__Your task__. In the records that follow, locate every line with "value" and extract it.

Stored data entries

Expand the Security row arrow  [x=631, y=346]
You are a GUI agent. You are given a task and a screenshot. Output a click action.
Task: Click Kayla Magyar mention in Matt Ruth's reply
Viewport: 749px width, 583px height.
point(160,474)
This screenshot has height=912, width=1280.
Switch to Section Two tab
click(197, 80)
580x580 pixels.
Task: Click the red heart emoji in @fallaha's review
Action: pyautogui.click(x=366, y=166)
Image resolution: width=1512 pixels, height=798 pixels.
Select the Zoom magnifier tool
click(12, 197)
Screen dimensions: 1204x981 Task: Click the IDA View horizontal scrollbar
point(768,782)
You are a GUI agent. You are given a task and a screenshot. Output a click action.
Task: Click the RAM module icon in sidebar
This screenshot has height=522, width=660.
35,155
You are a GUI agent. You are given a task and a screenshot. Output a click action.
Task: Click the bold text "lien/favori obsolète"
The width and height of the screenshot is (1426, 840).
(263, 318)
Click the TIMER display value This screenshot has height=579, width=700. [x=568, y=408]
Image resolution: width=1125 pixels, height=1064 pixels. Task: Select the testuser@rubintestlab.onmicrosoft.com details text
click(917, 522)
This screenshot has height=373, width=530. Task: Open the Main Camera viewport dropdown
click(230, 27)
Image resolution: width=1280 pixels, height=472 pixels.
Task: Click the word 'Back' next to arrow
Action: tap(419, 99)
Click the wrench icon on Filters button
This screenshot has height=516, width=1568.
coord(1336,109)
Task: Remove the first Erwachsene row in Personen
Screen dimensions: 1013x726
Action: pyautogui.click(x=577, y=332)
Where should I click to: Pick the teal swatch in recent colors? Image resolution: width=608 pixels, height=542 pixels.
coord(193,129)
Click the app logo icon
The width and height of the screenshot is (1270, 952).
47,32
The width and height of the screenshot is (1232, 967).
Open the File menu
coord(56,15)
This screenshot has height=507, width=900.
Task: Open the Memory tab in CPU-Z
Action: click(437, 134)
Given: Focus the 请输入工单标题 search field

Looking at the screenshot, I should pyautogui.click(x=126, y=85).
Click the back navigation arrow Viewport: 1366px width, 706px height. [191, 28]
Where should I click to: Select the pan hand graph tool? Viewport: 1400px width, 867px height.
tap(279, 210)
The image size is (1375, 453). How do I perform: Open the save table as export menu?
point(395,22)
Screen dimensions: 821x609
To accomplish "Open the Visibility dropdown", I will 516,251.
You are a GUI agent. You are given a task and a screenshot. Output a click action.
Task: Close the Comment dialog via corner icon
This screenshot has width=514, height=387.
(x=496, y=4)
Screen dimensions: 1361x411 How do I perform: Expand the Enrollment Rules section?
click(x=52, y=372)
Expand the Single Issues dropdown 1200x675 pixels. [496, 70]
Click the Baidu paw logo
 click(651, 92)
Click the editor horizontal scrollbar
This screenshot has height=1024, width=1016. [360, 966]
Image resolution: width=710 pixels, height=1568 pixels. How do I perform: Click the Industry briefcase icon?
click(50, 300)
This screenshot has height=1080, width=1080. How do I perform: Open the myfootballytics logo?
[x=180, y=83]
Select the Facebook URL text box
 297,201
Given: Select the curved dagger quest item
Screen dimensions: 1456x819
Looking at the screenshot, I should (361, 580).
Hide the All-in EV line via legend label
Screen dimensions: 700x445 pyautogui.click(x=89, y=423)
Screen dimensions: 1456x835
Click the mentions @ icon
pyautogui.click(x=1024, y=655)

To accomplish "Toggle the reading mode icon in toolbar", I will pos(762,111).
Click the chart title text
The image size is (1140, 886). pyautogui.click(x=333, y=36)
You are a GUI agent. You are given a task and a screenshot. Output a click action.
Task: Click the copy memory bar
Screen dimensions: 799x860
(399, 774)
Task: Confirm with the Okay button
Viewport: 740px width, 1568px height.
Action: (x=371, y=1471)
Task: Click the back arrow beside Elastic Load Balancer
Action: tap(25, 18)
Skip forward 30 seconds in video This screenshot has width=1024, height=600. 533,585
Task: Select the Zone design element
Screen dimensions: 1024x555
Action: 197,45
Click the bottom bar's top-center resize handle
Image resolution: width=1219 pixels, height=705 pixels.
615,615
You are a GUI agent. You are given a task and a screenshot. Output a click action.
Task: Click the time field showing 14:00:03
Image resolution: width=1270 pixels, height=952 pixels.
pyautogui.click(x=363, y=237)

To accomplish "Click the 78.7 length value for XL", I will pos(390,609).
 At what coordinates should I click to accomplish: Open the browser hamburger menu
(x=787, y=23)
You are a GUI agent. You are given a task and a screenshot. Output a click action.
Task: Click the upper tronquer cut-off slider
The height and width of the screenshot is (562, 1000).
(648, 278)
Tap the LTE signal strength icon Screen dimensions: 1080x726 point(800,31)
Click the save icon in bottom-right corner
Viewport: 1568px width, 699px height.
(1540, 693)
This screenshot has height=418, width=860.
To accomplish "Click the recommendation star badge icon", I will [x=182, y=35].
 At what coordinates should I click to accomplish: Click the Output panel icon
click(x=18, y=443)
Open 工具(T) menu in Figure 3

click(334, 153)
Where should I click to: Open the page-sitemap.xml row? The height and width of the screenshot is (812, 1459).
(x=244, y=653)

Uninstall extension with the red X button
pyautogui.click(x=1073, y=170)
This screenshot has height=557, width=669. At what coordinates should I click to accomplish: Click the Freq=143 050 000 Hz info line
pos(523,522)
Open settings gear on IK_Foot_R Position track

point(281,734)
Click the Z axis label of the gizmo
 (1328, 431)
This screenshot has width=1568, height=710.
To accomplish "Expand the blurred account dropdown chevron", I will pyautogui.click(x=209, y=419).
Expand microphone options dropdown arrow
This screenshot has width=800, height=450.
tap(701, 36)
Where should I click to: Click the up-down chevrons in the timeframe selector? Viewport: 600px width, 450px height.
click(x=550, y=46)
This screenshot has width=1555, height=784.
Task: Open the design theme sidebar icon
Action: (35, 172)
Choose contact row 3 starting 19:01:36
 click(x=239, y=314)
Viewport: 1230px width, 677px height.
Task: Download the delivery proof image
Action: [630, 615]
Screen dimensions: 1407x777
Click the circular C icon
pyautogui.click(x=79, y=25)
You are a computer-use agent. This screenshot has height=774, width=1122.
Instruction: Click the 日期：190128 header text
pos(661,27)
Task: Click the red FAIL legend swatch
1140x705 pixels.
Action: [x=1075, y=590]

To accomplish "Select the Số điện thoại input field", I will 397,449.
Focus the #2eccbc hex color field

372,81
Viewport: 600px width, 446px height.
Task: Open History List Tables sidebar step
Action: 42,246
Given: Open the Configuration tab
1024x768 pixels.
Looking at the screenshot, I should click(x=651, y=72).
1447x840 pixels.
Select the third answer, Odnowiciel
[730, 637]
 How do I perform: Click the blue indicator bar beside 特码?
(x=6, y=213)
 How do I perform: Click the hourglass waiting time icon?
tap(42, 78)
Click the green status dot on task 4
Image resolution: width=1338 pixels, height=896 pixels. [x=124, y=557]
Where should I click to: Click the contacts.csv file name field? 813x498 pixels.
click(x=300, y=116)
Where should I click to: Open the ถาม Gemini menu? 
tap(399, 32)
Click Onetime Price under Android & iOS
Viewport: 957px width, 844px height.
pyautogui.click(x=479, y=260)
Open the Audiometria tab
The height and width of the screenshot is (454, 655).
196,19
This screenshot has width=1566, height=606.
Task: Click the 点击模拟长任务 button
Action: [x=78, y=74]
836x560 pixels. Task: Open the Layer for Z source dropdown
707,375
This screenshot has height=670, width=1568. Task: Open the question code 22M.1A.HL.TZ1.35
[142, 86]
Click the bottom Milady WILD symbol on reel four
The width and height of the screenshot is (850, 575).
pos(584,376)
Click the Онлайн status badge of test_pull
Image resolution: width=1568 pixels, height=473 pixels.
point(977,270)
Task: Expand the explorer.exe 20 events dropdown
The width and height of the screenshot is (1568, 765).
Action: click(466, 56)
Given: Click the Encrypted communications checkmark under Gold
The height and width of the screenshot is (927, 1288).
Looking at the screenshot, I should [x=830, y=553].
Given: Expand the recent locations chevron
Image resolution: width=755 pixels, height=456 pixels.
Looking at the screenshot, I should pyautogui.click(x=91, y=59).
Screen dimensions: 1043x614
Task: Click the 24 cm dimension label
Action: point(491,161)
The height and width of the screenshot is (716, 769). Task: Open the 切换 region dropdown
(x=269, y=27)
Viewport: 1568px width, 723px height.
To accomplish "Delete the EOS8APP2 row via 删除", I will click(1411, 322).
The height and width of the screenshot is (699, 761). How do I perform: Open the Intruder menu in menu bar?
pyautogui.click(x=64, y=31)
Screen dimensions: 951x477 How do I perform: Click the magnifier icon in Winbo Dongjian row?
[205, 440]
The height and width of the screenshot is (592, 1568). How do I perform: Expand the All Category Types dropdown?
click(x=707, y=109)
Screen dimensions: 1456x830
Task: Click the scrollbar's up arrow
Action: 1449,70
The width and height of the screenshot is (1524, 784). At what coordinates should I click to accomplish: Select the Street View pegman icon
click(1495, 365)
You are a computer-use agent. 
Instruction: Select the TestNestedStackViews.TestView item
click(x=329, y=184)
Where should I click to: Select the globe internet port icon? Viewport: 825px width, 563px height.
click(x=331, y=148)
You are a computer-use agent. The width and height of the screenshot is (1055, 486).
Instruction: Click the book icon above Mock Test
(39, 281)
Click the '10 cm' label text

__The answer__.
Click the TIMER display value This screenshot has height=579, width=700. [x=568, y=408]
To accomplish "Click the 78.7 length value for XL", I will pos(390,609).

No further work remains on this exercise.